Les hématomes péri-rénaux sont probablement fréquents (2-15%) s’ils sont recherchés. Ils sont généralement sans gravité.

Les complications urinaires :

Les plaies de la voie excrétrice sont plus fréquentes mais le plus souvent sans gravité. Le taux de perforation pyélique est de 3-6% des cas. Lorsqu’elles sont importantes, elles nécessitent l’arrêt de l’intervention, un drainage urinaire prolongé et une pyélographie avant ablation du drainage urinaire (4ème jour).

Les fistules urinaires cutanées à l’ablation de la néphrostomie sont rares, 1-2%. Les fistules urinaires prolongées ou abondantes nécessitent un drainage urétéral.

Les sténoses urétérales sont exceptionnelles, de l’ordre de 0,5%.

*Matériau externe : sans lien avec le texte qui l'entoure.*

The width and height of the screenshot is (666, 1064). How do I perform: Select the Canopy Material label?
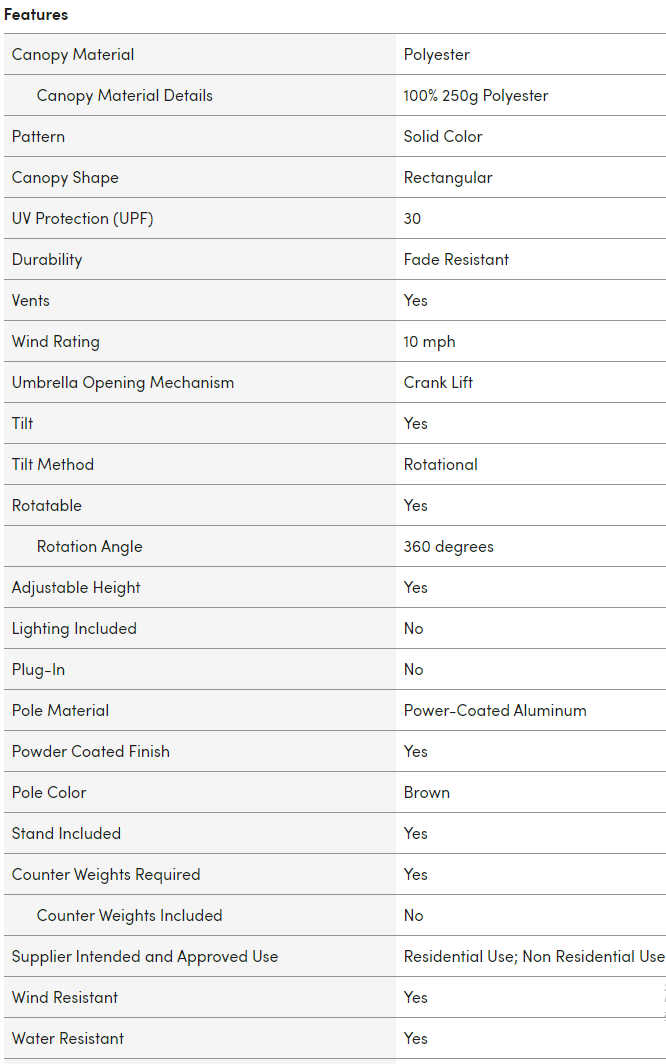(73, 55)
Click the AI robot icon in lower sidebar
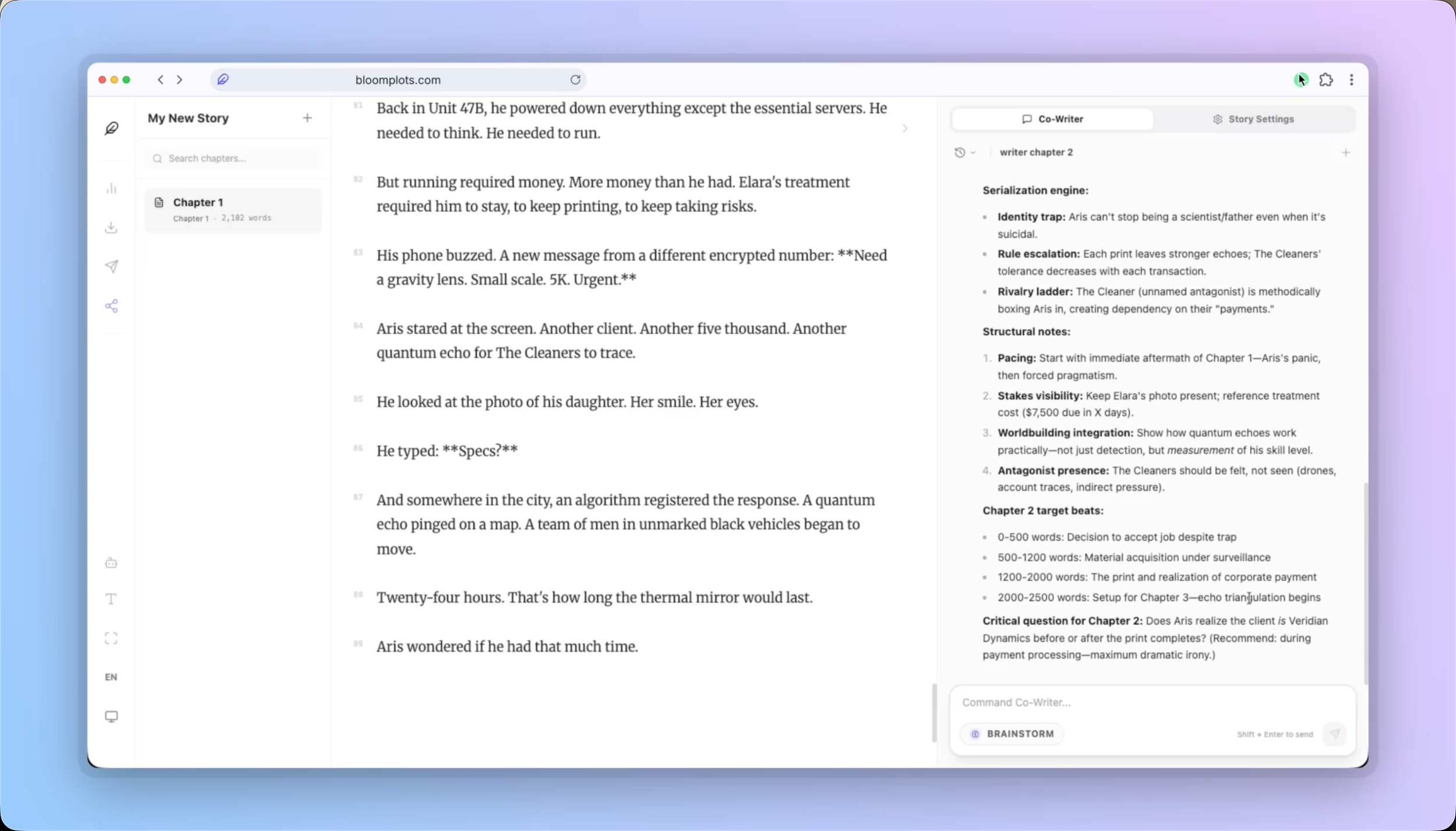Screen dimensions: 1456x831 point(111,562)
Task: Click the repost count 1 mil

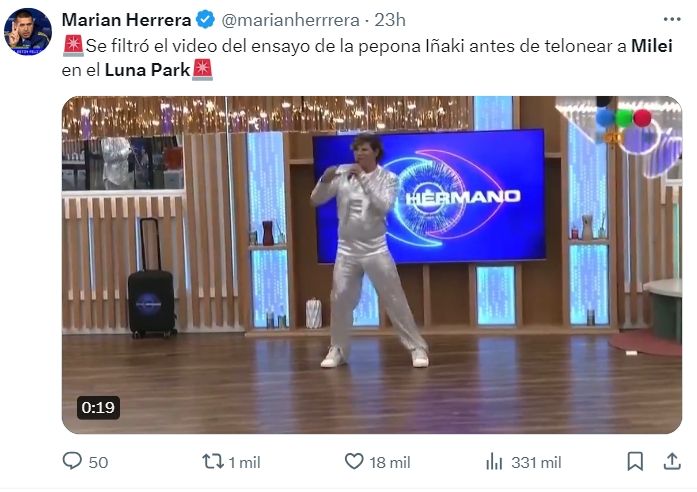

Les lésions des organes de voisinage :

Les lésions des organes de voisinage sont rares lors d’abord caliciel inférieur (foie, rate) (0,01%). Les plaies coliques sont observées dans 0,2-1% des cas . Les plaies coliques sont en général sont traitées par jeûne digestif, antibiothérapie, drainage urinaire et drainage rétro-péritonéal par le drain de néphrostomie. Le drain de néphrostomie est progressivement enlevé à partir du 8ème jour.

La morbidité thoraco-pulmonaire est de 0,4%.

Les complications infectieuses :

Le risque infectieux grave (septicémie) est de 0,1- 0,2 % (13) et le risque de bactériurie de 10%. L’intervention doit être réalisée avec des urines stériles ou du moins sous antibiothérapie pour les calculs infectieux pour lesquels la durée opératoire doit être inférieure à 1 heure.

La NLPC est une intervention peu douloureuse en dehors de la tolérance des sondes urinaires. Une douleur rénale post-opératoire doit faire rechercher une obstruction de la sonde de drainage rénale, un déplacement de la sonde de néphrostomie.

Résultats

En dehors des calculs coralliformes ou complexes ramifiés, le taux de sans fragment en 1 séance de la néphrolithotomie percutanée est de plus de 75-90%. Avec une 2ème séance à quelques jours d’intervalle par le même trajet, le taux de sans fragment est de 94%.

Pour certains calculs complexes une 2ème séance par le même trajet peut être réalisée éventuellement après une séance de lithotritie extra-corporelle. Dans ces cas le taux de fragment pour les calculs complexes est de 80%.

Le principale cause d’échec de la technique est l’impossibilité d’extraction du calcul. En dehors des échecs d’extraction du calcul, le taux d’échec de la NLPC est de 4%. La principale cause d’échec en dehors de l’impossibilité d’extraction du calcul, est d’ordre technique, essentiellement : échec de ponction (1,6%), impossibilité d’atteindre le calcul (1,2%), hémorragie (0,8%), impossibilité de dilatation (0,2%) ou perte du trajet de ponction (0,1%). L’obésité ou une malformation rénale sont des facteurs favorisants d’échec.

Avec la diffusion de l’urétéroscopie souple laser, la néphrolithotomie per-cutanée est devenue une technique de moins en moins indiquée.